Available data: Begin

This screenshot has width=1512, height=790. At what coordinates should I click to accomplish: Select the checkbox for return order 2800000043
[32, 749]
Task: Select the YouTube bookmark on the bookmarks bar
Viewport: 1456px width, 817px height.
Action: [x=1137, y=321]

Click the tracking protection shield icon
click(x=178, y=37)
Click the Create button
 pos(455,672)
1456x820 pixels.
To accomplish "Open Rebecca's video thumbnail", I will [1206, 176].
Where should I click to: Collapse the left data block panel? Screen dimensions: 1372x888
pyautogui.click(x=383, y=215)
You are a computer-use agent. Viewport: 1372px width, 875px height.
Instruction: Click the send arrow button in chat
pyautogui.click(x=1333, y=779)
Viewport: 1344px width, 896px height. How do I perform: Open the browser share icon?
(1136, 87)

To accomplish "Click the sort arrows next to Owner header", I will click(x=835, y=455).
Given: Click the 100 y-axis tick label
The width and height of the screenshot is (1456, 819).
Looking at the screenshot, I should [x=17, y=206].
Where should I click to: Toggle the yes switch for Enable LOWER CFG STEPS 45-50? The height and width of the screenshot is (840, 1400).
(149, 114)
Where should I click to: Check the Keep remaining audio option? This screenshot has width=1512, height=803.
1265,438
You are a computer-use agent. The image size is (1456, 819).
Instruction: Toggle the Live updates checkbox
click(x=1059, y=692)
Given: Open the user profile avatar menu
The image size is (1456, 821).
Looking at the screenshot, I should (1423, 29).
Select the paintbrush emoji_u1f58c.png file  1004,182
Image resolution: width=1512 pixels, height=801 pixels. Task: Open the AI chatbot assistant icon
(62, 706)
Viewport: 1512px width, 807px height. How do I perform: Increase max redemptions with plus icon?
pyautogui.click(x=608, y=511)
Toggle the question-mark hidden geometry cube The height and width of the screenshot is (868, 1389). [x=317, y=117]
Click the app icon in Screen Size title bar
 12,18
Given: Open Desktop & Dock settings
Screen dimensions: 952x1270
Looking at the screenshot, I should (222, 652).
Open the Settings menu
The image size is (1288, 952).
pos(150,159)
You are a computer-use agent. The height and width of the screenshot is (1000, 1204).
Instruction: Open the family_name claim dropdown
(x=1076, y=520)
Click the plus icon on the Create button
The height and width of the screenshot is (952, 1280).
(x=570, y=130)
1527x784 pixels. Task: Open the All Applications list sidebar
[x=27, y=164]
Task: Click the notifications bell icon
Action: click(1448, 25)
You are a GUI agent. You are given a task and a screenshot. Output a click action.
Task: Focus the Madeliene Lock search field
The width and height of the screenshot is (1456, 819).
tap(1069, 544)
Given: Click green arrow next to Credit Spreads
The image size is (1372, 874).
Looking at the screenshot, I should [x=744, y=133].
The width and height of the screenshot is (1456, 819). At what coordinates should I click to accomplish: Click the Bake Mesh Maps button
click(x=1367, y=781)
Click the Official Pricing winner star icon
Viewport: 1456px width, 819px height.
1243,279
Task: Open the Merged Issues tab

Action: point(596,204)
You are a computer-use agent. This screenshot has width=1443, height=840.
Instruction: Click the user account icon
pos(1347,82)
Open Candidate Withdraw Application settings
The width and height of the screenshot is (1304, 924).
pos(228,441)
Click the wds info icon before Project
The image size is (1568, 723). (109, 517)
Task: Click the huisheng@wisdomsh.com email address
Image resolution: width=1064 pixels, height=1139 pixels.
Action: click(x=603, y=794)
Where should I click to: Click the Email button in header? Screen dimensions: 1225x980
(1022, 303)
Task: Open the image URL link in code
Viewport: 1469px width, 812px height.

Available data: End

*Work request*: Exactly as written above, please repeat the entries.

*Solution to this problem*:
This screenshot has width=1512, height=790. At what coordinates should I click to accomplish: Select the checkbox for return order 2800000043
[32, 749]
Task: Select the YouTube bookmark on the bookmarks bar
Viewport: 1456px width, 817px height.
Action: [x=1137, y=321]

Click the tracking protection shield icon
click(x=178, y=37)
Click the Create button
 pos(455,672)
1456x820 pixels.
To accomplish "Open Rebecca's video thumbnail", I will [1206, 176].
Where should I click to: Collapse the left data block panel? Screen dimensions: 1372x888
pyautogui.click(x=383, y=215)
You are a computer-use agent. Viewport: 1372px width, 875px height.
Instruction: Click the send arrow button in chat
pyautogui.click(x=1333, y=779)
Viewport: 1344px width, 896px height. How do I perform: Open the browser share icon?
(1136, 87)

To accomplish "Click the sort arrows next to Owner header", I will click(x=835, y=455).
Given: Click the 100 y-axis tick label
The width and height of the screenshot is (1456, 819).
Looking at the screenshot, I should [x=17, y=206].
Where should I click to: Toggle the yes switch for Enable LOWER CFG STEPS 45-50? The height and width of the screenshot is (840, 1400).
(149, 114)
Where should I click to: Check the Keep remaining audio option? This screenshot has width=1512, height=803.
1265,438
You are a computer-use agent. The image size is (1456, 819).
Instruction: Toggle the Live updates checkbox
click(x=1059, y=692)
Given: Open the user profile avatar menu
The image size is (1456, 821).
Looking at the screenshot, I should (1423, 29).
Select the paintbrush emoji_u1f58c.png file  1004,182
Image resolution: width=1512 pixels, height=801 pixels. Task: Open the AI chatbot assistant icon
(62, 706)
Viewport: 1512px width, 807px height. How do I perform: Increase max redemptions with plus icon?
pyautogui.click(x=608, y=511)
Toggle the question-mark hidden geometry cube The height and width of the screenshot is (868, 1389). [x=317, y=117]
Click the app icon in Screen Size title bar
 12,18
Given: Open Desktop & Dock settings
Screen dimensions: 952x1270
Looking at the screenshot, I should (222, 652).
Open the Settings menu
The image size is (1288, 952).
pos(150,159)
You are a computer-use agent. The height and width of the screenshot is (1000, 1204).
Instruction: Open the family_name claim dropdown
(x=1076, y=520)
Click the plus icon on the Create button
The height and width of the screenshot is (952, 1280).
(x=570, y=130)
1527x784 pixels. Task: Open the All Applications list sidebar
[x=27, y=164]
Task: Click the notifications bell icon
Action: click(1448, 25)
You are a GUI agent. You are given a task and a screenshot. Output a click action.
Task: Focus the Madeliene Lock search field
The width and height of the screenshot is (1456, 819).
tap(1069, 544)
Given: Click green arrow next to Credit Spreads
The image size is (1372, 874).
Looking at the screenshot, I should [x=744, y=133].
The width and height of the screenshot is (1456, 819). At what coordinates should I click to accomplish: Click the Bake Mesh Maps button
click(x=1367, y=781)
Click the Official Pricing winner star icon
Viewport: 1456px width, 819px height.
1243,279
Task: Open the Merged Issues tab

Action: point(596,204)
You are a computer-use agent. This screenshot has width=1443, height=840.
Instruction: Click the user account icon
pos(1347,82)
Open Candidate Withdraw Application settings
The width and height of the screenshot is (1304, 924).
pos(228,441)
Click the wds info icon before Project
The image size is (1568, 723). (109, 517)
Task: Click the huisheng@wisdomsh.com email address
Image resolution: width=1064 pixels, height=1139 pixels.
Action: click(x=603, y=794)
Where should I click to: Click the Email button in header? Screen dimensions: 1225x980
(1022, 303)
Task: Open the image URL link in code
Viewport: 1469px width, 812px height.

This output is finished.